- Document section -

◇ ◇ ◇ ◇ ◇

# How to build northshore bridges



## thealmightywes (Dec 13, 2008)

I'm planning on building a northshore-style bridge in my backyard, and I was wondering if anyone has any tips for me.


----------



## OGJON (Apr 15, 2009)

search is your friend this topic has been covered many, many times


----------



## thealmightywes (Dec 13, 2008)

I looked up "north shore bridges" and didn't find anything.


----------



## bankerboy (Oct 17, 2006)

http://forums.mtbr.com/showthread.php?t=508943

http://forums.mtbr.com/showthread.php?t=558099&highlight=bridge+building

http://forums.mtbr.com/showthread.php?t=524336&highlight=bridge+building

http://forums.mtbr.com/showthread.php?t=359215&highlight=stunt+build

http://forums.mtbr.com/showthread.php?t=354900&highlight=stunt+build

http://forums.mtbr.com/showthread.php?t=473345&highlight=stunt+build


----------



## OGJON (Apr 15, 2009)

thealmightywes said:


> I looked up "north shore bridges" and didn't find anything.


here's the thread I started when I 1st joined up asking the same Q.

plenty of links on North Shore

http://forums.mtbr.com/showthread.php?t=510142


----------



## thealmightywes (Dec 13, 2008)

None of those threads are about what I asked for, which is _how to build the bridges._ Not pictures of them.


----------



## bankerboy (Oct 17, 2006)

◇ ◇ ◇ ◇ ◇

- Supplied material -
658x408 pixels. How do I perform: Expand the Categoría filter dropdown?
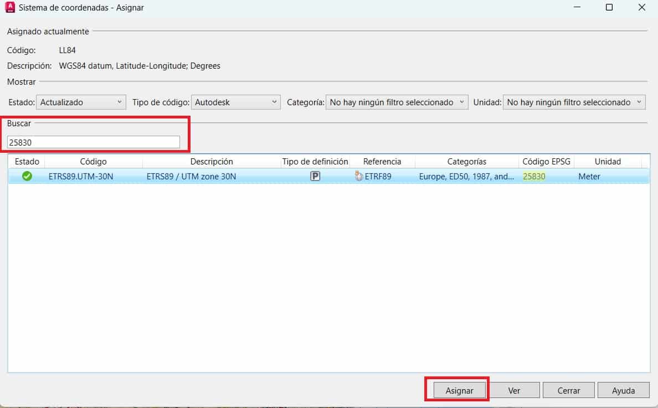[x=397, y=102]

◇ ◇ ◇ ◇ ◇

- Your tasks -
1) Copy out everything in the forum thread about building North Shore bridges from "plenty of links" down to "pictures of them.", but put "photos" in place of "pictures".
2) In the forum thread about building North Shore bridges, what search term did thealmightywes look up without finding anything?

- The results -
1)
plenty of links on North Shore

http://forums.mtbr.com/showthread.php?t=510142


----------



## thealmightywes (Dec 13, 2008)

None of those threads are about what I asked for, which is _how to build the bridges._ Not photos of them.

2) "north shore bridges"